BEGIN Dataset records

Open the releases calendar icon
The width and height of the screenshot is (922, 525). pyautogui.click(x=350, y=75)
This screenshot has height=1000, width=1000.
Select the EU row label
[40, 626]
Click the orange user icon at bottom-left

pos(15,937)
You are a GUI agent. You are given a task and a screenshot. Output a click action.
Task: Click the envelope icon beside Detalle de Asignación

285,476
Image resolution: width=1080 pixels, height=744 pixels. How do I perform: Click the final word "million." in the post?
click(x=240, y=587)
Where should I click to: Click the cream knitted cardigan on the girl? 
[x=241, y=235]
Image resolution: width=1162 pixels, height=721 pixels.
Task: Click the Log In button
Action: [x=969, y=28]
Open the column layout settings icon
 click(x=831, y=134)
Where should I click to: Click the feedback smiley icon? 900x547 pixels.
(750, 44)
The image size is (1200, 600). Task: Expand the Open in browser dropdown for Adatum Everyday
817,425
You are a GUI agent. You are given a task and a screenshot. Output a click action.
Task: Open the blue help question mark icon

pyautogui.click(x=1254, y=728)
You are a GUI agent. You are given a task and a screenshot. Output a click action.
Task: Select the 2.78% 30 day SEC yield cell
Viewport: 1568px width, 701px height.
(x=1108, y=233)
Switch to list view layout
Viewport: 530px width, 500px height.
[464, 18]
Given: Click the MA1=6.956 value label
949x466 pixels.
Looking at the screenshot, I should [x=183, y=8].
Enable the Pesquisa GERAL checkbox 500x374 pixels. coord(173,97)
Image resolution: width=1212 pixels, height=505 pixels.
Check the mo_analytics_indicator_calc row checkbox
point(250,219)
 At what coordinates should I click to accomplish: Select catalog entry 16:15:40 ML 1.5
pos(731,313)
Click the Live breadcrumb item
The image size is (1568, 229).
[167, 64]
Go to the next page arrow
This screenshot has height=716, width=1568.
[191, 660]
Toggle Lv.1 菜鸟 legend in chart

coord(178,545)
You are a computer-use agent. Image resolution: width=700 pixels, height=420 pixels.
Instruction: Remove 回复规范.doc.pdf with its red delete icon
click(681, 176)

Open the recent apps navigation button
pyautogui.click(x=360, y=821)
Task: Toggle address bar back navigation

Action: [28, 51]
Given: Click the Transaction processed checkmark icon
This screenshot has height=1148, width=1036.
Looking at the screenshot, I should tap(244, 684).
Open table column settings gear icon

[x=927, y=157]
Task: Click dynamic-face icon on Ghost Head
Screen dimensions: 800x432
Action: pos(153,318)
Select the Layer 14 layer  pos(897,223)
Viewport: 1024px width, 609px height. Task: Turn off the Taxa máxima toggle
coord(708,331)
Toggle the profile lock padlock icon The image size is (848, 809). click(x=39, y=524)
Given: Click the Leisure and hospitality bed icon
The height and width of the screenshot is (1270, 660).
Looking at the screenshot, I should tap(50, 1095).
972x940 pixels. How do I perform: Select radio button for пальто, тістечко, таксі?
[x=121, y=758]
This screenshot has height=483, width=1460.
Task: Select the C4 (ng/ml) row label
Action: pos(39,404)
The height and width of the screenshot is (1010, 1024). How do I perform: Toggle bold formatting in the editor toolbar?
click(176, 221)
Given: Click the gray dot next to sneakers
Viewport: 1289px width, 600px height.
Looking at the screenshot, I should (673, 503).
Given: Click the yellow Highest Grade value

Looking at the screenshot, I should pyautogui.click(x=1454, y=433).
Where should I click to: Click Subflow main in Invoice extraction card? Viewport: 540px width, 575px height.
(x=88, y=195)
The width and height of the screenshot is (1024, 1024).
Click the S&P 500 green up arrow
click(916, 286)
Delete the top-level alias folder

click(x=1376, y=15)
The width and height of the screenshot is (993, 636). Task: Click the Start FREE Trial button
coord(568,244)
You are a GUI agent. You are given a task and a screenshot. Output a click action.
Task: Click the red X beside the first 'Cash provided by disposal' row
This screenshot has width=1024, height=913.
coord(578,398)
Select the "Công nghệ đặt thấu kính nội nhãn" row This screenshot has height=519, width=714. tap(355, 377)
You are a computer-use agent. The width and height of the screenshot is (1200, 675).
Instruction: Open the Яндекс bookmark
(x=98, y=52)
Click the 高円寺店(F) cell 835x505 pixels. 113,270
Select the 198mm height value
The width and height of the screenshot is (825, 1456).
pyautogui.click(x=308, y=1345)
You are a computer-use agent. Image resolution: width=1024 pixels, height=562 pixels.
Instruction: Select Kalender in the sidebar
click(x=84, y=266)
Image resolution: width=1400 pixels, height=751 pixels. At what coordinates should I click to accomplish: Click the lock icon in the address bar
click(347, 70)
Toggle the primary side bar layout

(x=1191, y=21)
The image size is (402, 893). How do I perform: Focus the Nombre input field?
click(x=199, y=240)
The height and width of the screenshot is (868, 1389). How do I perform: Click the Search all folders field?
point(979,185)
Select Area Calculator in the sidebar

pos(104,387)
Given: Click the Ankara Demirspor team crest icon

END Dataset records

Convert every line of the records above into a JSON list of strings, one string per line, leaving out blank lines.

* Full answer
[
  "Open the releases calendar icon",
  "The width and height of the screenshot is (922, 525). pyautogui.click(x=350, y=75)",
  "This screenshot has height=1000, width=1000.",
  "Select the EU row label",
  "[40, 626]",
  "Click the orange user icon at bottom-left",
  "pos(15,937)",
  "You are a GUI agent. You are given a task and a screenshot. Output a click action.",
  "Task: Click the envelope icon beside Detalle de Asignación",
  "285,476",
  "Image resolution: width=1080 pixels, height=744 pixels. How do I perform: Click the final word \"million.\" in the post?",
  "click(x=240, y=587)",
  "Where should I click to: Click the cream knitted cardigan on the girl? ",
  "[x=241, y=235]",
  "Image resolution: width=1162 pixels, height=721 pixels.",
  "Task: Click the Log In button",
  "Action: [x=969, y=28]",
  "Open the column layout settings icon",
  " click(x=831, y=134)",
  "Where should I click to: Click the feedback smiley icon? 900x547 pixels.",
  "(750, 44)",
  "The image size is (1200, 600). Task: Expand the Open in browser dropdown for Adatum Everyday",
  "817,425",
  "You are a GUI agent. You are given a task and a screenshot. Output a click action.",
  "Task: Open the blue help question mark icon",
  "pyautogui.click(x=1254, y=728)",
  "You are a GUI agent. You are given a task and a screenshot. Output a click action.",
  "Task: Select the 2.78% 30 day SEC yield cell",
  "Viewport: 1568px width, 701px height.",
  "(x=1108, y=233)",
  "Switch to list view layout",
  "Viewport: 530px width, 500px height.",
  "[464, 18]",
  "Given: Click the MA1=6.956 value label",
  "949x466 pixels.",
  "Looking at the screenshot, I should [x=183, y=8].",
  "Enable the Pesquisa GERAL checkbox 500x374 pixels. coord(173,97)",
  "Image resolution: width=1212 pixels, height=505 pixels.",
  "Check the mo_analytics_indicator_calc row checkbox",
  "point(250,219)",
  " At what coordinates should I click to accomplish: Select catalog entry 16:15:40 ML 1.5",
  "pos(731,313)",
  "Click the Live breadcrumb item",
  "The image size is (1568, 229).",
  "[167, 64]",
  "Go to the next page arrow",
  "This screenshot has height=716, width=1568.",
  "[191, 660]",
  "Toggle Lv.1 菜鸟 legend in chart",
  "coord(178,545)",
  "You are a computer-use agent. Image resolution: width=700 pixels, height=420 pixels.",
  "Instruction: Remove 回复规范.doc.pdf with its red delete icon",
  "click(681, 176)",
  "Open the recent apps navigation button",
  "pyautogui.click(x=360, y=821)",
  "Task: Toggle address bar back navigation",
  "Action: [28, 51]",
  "Given: Click the Transaction processed checkmark icon",
  "This screenshot has height=1148, width=1036.",
  "Looking at the screenshot, I should tap(244, 684).",
  "Open table column settings gear icon",
  "[x=927, y=157]",
  "Task: Click dynamic-face icon on Ghost Head",
  "Screen dimensions: 800x432",
  "Action: pos(153,318)",
  "Select the Layer 14 layer  pos(897,223)",
  "Viewport: 1024px width, 609px height. Task: Turn off the Taxa máxima toggle",
  "coord(708,331)",
  "Toggle the profile lock padlock icon The image size is (848, 809). click(x=39, y=524)",
  "Given: Click the Leisure and hospitality bed icon",
  "The height and width of the screenshot is (1270, 660).",
  "Looking at the screenshot, I should tap(50, 1095).",
  "972x940 pixels. How do I perform: Select radio button for пальто, тістечко, таксі?",
  "[x=121, y=758]",
  "This screenshot has height=483, width=1460.",
  "Task: Select the C4 (ng/ml) row label",
  "Action: pos(39,404)",
  "The height and width of the screenshot is (1010, 1024). How do I perform: Toggle bold formatting in the editor toolbar?",
  "click(176, 221)",
  "Given: Click the gray dot next to sneakers",
  "Viewport: 1289px width, 600px height.",
  "Looking at the screenshot, I should (673, 503).",
  "Given: Click the yellow Highest Grade value",
  "Looking at the screenshot, I should pyautogui.click(x=1454, y=433).",
  "Where should I click to: Click Subflow main in Invoice extraction card? Viewport: 540px width, 575px height.",
  "(x=88, y=195)",
  "The width and height of the screenshot is (1024, 1024).",
  "Click the S&P 500 green up arrow",
  "click(916, 286)",
  "Delete the top-level alias folder",
  "click(x=1376, y=15)",
  "The width and height of the screenshot is (993, 636). Task: Click the Start FREE Trial button",
  "coord(568,244)",
  "You are a GUI agent. You are given a task and a screenshot. Output a click action.",
  "Task: Click the red X beside the first 'Cash provided by disposal' row",
  "This screenshot has width=1024, height=913.",
  "coord(578,398)",
  "Select the \"Công nghệ đặt thấu kính nội nhãn\" row This screenshot has height=519, width=714. tap(355, 377)",
  "You are a computer-use agent. The width and height of the screenshot is (1200, 675).",
  "Instruction: Open the Яндекс bookmark",
  "(x=98, y=52)",
  "Click the 高円寺店(F) cell 835x505 pixels. 113,270",
  "Select the 198mm height value",
  "The width and height of the screenshot is (825, 1456).",
  "pyautogui.click(x=308, y=1345)",
  "You are a computer-use agent. Image resolution: width=1024 pixels, height=562 pixels.",
  "Instruction: Select Kalender in the sidebar",
  "click(x=84, y=266)",
  "Image resolution: width=1400 pixels, height=751 pixels. At what coordinates should I click to accomplish: Click the lock icon in the address bar",
  "click(347, 70)",
  "Toggle the primary side bar layout",
  "(x=1191, y=21)",
  "The image size is (402, 893). How do I perform: Focus the Nombre input field?",
  "click(x=199, y=240)",
  "The height and width of the screenshot is (868, 1389). How do I perform: Click the Search all folders field?",
  "point(979,185)",
  "Select Area Calculator in the sidebar",
  "pos(104,387)",
  "Given: Click the Ankara Demirspor team crest icon"
]